Driver Development Kit (DDK)

cancel
Showing results for 
Search instead for 
Did you mean: 

Analog out DMA performance problems

I'm working on an open-source driver for m-series and e-series boards (http://www.comedi.org). I've discoved some performance problems doing dma to analog outputs that I can't resolve. In summary, dma transfers to the analog output of a PXI-6281 in a pxi crate being controlled through a mxi-4 connection (pxi-pci8336) are VERY slow. I'm talking 250k samples/sec slow. That's the maximum speed the dma controller can fill the board's analog output fifo from host memory. I've also got an older PXI-6713 in the same crate, and dma transfers to it are about 15 times faster (about 3.5M samples/sec). I did notice that clearing the dma burst enable bit in the mite chips channel control register caused the 6713 to slow way down to something comparable to the 6281 (about 500k samples/sec). Setting or clearing the burst enable bit had no effect on the speed of the 6289. Is there some special mojo that needs to be done to enable burst transfers on the 6289? Also, even the relatively speedy 6713 does dma transfers much slower than it should, since the pxi-pci8336 advertises 80MB/sec sustained transfer rates over mxi4. Can you provide any insight into this matter? I've already looked through the ddk, and a register level document describing the mite chip, and example code which had chipobjects for the mite and an analog input example.

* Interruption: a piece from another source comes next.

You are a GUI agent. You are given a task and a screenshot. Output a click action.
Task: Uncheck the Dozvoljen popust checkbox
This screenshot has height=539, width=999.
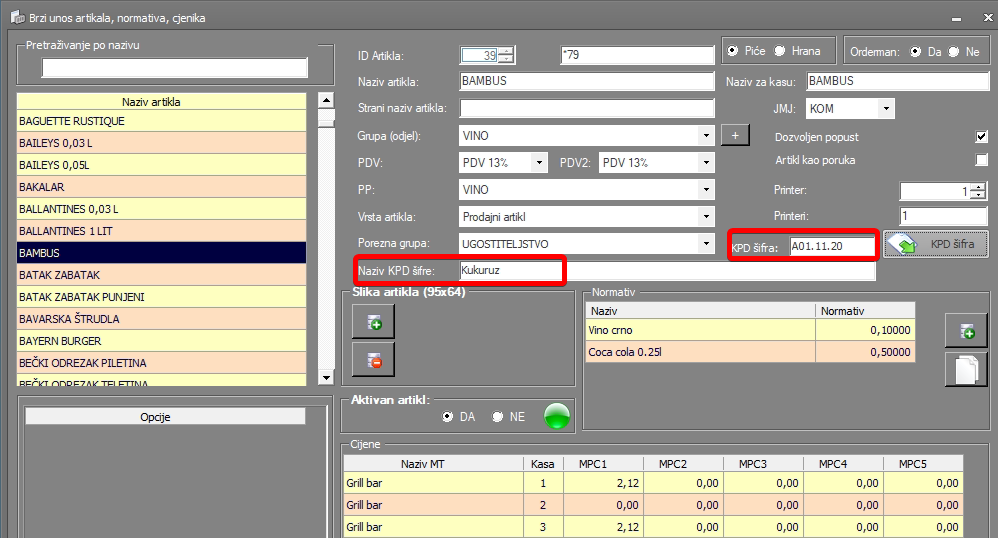coord(981,137)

By the way, dma transfers for analog input on the 6281 weren't as bad, I didn't measure the transfer time, but I was at least able to do input at 500k samples/sec without fifo overruns.

I'll post more detailed performance measurements in a subsequent post, and include measurements for a couple other similar pci boards (a pci-6289 and pci-6711). In case you're wondering, neither of the pci boards get anywhere close to the bandwidth provided by the pci bus, but they're not as spectacularly bad as the pxi-6281.
0 Kudos
Message 1 of 13
(12,445 Views)
Here are my measurements:

PCI-6711, tested on 1.4GHz Pentium 4:
5.2 to 5.3 milliseconds to load fifo to half-full using dma. 0.9 to 1.0 microseconds to write to a 16-bit register. 1.9 to 2.1 microseconds to read from a 16-bit register. The mite's burst enable bit has no effect.

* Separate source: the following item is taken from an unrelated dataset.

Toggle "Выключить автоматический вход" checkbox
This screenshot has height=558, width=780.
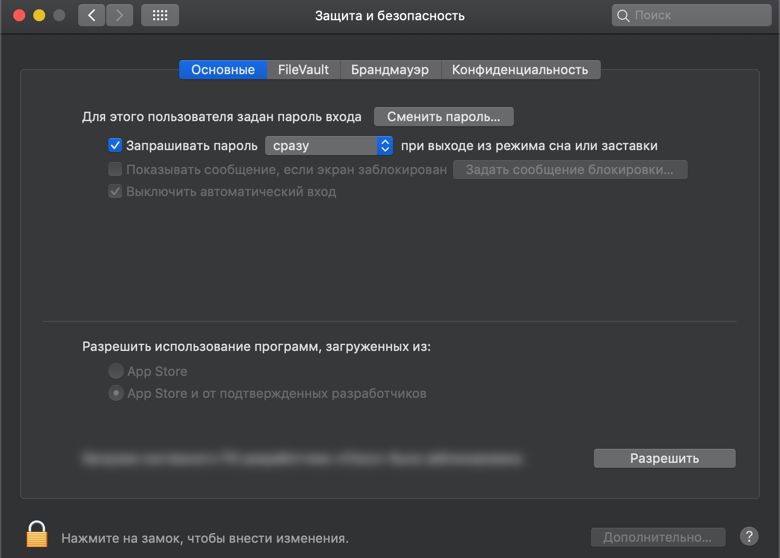tap(115, 192)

PXI-6713, tested on 3.2GHz Pentium 😧
2.2 to 2.4 milliseconds to load fifo to half-full using dma. 0.5 to 0.7 microseconds to write to a 16-bit register. 5 to 7 microseconds to read from a 16-bit register. Turning off the mite's burst enable bit causes the dma fifo load time to increase to 16 to 17 milliseconds.

PCI-6289, tested on 3GHz Pentium 4:
2.0 to 2.2 milliseconds to load fifo to half-full using dma. 0.4 to 0.6 microseconds to write to a 16-bit register. About 1.2 microseconds to read from a 16-bit register. The mite's burst enable bit has no effect. I could do streaming analog output on 1 channel with an update rate of about 2.1MHz before the board's fifo started to underrun.

PXI-6281, tested on 3.2GHz Pentium 😧
18 to 19 milliseconds to load fifo to half-full using dma. 0.3 to 0.4 microseconds to write to a 16-bit register. 4 to 6 microseconds to read from a 16-bit register. The mite's burst enable bit has no effect. I could do streaming analog output on 1 channel with an update rate of about 250kHz before the board's fifo started to underrun.

Notes: the 671x boards have a 16k sample ao fifo, the 628x boards have 8k.

The 4 to 7 microseconds times to read a register on the PXI boards seems large too, is that normal overhead for going over the mxi-4 connection?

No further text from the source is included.